Sunday, June 11, 2017

Found Flowers and Angels

Little sweetheart, I've had the strangest day.

My friend Lee was visiting from Boston. She was driving down to go to reading at Judson near NYU but stopping here to meet up for a few hours before. She arrived later than expected and we didn't have loads of time but she wanted to go for a walk and have something to eat after, so I took her up to that sweet little diner that you and I like so much way up on Broadway.

We had a nice walk and nice chat and a nice lunch. I gave her a CD-R - a rough mix demo of the new "incidentals" for the live Of Love and Loss (she runs a little theatre company in Cambridge, so it's possible we might perform it up there). After, she handed me a chicklet, a little piece of gum. I bit down and I immediately heard something crack. I felt with my tongue and spit out a tiny piece of tooth! Oh. My. God. I wasn't bleeding or in pain, so that was good, but it shook me up a little! I wrapped it in a bit of plastic and an extra handkerchief I had in my bag and stashed it back in the bag itself next to my notebook.

We were running a bit late for her reading and she wasn't sure how to get there, so I took her myself on the subway and then walked her over there from the train. After, I tried to get the dentist on the phone. It's Sunday, so the machine picked up but it also had an emergency number. I dialed it and the dentist who shares office space with my own answered and set up an appointment for me first thing Tuesday morning. Gah.

I was right down near the place where I often meet Elaine, my literary agent, so I texted to see if she was around. She texted right back to say she was about to walk her dog and that she'd meet me by the edge of the park across from Judson in five minutes. I've been with Elaine for just a little bit before I met you, little sweetheart, and she remembers how rich you made my life, how very happy. She's been so supportive and kind over the years and was among the first to ask if there was a way to meld my music for you with my writing. She also, tragically, just lost her husband a few months ago. I've only seen her a couple of times since then, so I'm glad we had a chance to meet up. She has a new puppy, just 16 weeks old. Her name is Fiona, and she reminds me very much of Gidget, the little cocker your Mom and I got your Dad for Christmas the year you passed.

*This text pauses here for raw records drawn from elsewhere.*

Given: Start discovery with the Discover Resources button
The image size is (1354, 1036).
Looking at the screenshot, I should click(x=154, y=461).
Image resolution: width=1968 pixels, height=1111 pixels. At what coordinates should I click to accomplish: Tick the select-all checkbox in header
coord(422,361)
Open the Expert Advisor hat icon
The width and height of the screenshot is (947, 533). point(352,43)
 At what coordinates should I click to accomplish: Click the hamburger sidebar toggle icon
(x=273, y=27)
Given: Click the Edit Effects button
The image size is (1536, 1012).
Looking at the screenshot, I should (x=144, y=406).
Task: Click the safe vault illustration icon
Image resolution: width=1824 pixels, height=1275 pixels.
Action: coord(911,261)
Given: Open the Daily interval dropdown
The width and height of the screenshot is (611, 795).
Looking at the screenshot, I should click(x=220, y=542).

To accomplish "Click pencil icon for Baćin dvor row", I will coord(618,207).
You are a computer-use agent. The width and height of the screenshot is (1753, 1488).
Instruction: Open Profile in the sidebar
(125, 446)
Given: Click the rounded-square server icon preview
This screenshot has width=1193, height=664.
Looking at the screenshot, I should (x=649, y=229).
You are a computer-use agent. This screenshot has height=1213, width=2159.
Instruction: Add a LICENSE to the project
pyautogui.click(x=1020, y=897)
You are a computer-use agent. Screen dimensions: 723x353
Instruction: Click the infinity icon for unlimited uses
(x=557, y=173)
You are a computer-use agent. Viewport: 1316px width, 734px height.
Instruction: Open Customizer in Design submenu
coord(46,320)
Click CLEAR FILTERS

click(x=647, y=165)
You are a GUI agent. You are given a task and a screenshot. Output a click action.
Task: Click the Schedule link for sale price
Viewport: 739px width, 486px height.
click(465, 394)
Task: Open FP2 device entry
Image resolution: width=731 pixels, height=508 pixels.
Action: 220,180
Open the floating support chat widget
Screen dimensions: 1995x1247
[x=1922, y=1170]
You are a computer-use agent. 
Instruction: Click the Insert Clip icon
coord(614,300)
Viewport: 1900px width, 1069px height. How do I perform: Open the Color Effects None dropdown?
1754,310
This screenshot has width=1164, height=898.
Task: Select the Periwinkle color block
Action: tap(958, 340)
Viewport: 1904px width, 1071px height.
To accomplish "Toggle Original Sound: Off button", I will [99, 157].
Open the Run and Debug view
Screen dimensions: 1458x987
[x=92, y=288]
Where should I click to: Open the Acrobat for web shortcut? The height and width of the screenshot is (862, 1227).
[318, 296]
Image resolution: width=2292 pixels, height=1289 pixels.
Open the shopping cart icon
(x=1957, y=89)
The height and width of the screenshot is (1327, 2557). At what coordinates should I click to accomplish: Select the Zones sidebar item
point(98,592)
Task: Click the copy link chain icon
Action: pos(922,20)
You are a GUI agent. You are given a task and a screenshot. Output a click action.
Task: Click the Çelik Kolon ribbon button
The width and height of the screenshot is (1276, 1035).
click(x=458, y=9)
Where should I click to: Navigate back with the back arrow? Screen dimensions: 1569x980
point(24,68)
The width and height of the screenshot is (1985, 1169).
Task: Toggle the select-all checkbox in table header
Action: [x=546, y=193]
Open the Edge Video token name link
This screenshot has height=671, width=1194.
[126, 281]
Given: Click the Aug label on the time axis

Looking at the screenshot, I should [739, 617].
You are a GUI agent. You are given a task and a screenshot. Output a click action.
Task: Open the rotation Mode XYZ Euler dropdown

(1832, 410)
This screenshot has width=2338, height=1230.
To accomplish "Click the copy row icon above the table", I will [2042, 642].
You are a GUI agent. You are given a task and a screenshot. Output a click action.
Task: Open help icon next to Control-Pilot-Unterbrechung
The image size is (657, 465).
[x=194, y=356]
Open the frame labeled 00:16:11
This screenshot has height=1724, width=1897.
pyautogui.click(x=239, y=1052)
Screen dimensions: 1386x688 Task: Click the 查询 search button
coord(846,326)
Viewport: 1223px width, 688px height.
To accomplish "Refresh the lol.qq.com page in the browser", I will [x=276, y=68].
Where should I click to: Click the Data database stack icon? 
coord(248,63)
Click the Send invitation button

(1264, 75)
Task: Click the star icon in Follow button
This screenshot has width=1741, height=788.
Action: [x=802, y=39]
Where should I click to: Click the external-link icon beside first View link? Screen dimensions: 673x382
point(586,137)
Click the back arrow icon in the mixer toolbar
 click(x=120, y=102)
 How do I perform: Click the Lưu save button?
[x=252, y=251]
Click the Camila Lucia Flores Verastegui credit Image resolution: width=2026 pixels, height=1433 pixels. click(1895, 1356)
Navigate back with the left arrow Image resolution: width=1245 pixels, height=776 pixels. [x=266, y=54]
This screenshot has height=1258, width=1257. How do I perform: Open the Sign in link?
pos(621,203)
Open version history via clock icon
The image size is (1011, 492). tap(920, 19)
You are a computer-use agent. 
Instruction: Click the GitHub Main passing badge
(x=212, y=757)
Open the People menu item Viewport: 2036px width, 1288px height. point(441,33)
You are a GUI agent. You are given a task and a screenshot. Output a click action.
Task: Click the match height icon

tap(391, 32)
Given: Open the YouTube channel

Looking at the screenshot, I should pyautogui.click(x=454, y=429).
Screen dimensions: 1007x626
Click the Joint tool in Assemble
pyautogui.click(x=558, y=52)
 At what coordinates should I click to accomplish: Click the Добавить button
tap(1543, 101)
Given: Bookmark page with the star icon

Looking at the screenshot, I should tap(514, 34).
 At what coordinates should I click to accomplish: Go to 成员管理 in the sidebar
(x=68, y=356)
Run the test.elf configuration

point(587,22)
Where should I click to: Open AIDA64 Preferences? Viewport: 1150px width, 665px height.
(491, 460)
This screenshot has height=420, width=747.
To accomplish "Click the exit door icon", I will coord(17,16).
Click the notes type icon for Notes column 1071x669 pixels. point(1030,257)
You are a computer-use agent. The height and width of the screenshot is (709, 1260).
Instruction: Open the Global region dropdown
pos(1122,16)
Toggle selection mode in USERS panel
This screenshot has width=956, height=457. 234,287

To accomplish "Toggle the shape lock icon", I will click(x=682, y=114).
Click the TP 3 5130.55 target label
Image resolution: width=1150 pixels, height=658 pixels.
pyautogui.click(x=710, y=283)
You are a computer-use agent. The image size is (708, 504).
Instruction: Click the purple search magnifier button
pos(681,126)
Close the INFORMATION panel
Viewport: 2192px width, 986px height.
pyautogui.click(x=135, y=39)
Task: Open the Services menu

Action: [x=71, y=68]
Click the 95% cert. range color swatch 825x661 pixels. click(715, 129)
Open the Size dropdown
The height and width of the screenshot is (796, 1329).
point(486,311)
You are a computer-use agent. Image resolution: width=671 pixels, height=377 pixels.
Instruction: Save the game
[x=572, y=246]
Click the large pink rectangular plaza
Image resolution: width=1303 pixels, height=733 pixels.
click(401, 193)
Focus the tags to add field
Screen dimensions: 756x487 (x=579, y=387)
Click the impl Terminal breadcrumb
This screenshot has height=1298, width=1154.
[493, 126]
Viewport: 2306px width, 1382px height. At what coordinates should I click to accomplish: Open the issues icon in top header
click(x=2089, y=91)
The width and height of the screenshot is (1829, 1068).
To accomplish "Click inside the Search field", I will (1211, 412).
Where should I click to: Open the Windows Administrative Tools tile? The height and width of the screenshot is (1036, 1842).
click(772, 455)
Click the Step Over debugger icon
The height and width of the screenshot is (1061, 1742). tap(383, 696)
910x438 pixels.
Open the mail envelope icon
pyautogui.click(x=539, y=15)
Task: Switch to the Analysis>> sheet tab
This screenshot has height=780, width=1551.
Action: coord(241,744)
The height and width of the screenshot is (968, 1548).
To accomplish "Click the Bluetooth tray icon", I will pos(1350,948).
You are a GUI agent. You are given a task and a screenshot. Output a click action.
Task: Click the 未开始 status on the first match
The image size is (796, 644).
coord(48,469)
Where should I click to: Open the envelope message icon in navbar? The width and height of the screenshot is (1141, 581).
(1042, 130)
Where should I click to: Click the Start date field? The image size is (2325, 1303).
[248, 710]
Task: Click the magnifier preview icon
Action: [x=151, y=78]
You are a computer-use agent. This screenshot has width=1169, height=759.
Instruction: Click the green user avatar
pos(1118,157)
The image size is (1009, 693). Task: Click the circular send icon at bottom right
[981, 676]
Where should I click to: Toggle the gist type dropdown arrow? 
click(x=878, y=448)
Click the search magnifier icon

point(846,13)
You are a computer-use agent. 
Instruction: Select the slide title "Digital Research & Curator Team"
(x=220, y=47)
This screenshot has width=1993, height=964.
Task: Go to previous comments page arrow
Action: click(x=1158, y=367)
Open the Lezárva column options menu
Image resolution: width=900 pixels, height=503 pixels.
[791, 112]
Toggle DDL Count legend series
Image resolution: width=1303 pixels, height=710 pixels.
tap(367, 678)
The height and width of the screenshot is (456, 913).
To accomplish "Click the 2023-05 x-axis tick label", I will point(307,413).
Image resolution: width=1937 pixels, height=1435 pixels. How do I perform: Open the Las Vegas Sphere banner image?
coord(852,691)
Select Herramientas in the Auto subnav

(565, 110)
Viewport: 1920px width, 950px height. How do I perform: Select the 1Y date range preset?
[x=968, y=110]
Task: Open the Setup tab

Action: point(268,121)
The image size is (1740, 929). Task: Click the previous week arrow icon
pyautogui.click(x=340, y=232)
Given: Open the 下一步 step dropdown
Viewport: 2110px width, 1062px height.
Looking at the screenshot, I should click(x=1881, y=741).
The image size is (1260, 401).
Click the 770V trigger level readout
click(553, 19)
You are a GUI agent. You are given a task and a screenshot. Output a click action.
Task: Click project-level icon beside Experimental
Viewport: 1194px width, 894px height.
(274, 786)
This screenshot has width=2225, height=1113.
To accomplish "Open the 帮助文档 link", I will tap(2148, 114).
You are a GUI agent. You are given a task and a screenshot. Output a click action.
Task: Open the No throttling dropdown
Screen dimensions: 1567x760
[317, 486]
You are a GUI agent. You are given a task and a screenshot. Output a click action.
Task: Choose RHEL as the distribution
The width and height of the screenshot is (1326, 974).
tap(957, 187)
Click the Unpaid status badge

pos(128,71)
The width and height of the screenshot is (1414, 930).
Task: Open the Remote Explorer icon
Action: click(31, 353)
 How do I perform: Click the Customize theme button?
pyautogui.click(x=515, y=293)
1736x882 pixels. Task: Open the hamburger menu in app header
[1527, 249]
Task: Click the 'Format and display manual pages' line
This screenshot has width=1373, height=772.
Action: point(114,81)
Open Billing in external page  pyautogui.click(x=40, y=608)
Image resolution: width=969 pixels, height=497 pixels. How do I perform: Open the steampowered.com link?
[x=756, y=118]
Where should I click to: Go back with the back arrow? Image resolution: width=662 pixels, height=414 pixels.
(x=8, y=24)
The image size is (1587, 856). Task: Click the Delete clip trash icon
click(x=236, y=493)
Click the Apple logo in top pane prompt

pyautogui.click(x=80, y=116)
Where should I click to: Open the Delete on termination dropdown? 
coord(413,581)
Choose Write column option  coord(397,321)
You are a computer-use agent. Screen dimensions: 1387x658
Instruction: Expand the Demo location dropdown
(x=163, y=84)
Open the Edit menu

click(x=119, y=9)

As we sat down there was a little rose that had been cut but was still thorny and stalky and in full bloom right on the bench where we were about to sit. I gave Elaine Dream Together - it's been that long since I've seen her - and told her about the incidentals for Of Love. She's going to London on Friday, so she'll talk to Meg, my agent over there, as well.

When we parted, I felt better, I think we both did, and I took the little rose with me, careful to carry it by the stem with my handkerchief over the sharp needles of the thorns.

As I walked across to the West Side to catch the bus, I came across another flower. A pretty pink one. It was lying on the sidewalk near the little church and garden and thrift store there on Hudson Street. I gathered it up with the rose and carried them both carefully with me to the bus stop, then on the bus itself, then all the way home and finally put them both in a little jam jar I filled with water.

It all made me feel so close to you, my little sweetheart. A little sad, too, because I miss you so and it reminded me of how I'd always prepare a dozen roses for your arrival, arranging them in a vase and setting them on the red table where you'd organize all your treasures and do your make up and conduct official Summer operations here in our apartment. Where we'd eat together side by side. I never dine there anymore, it's too lonely without you. But I keep all your things and light a constant candle there for you.

I loved that I found these flowers today and that I brought them safely home. I love having thoughts and signs of you near. Please be with me today and always, won't you, my darling? And take me to the very moment that heaven will allow. With all my love forever.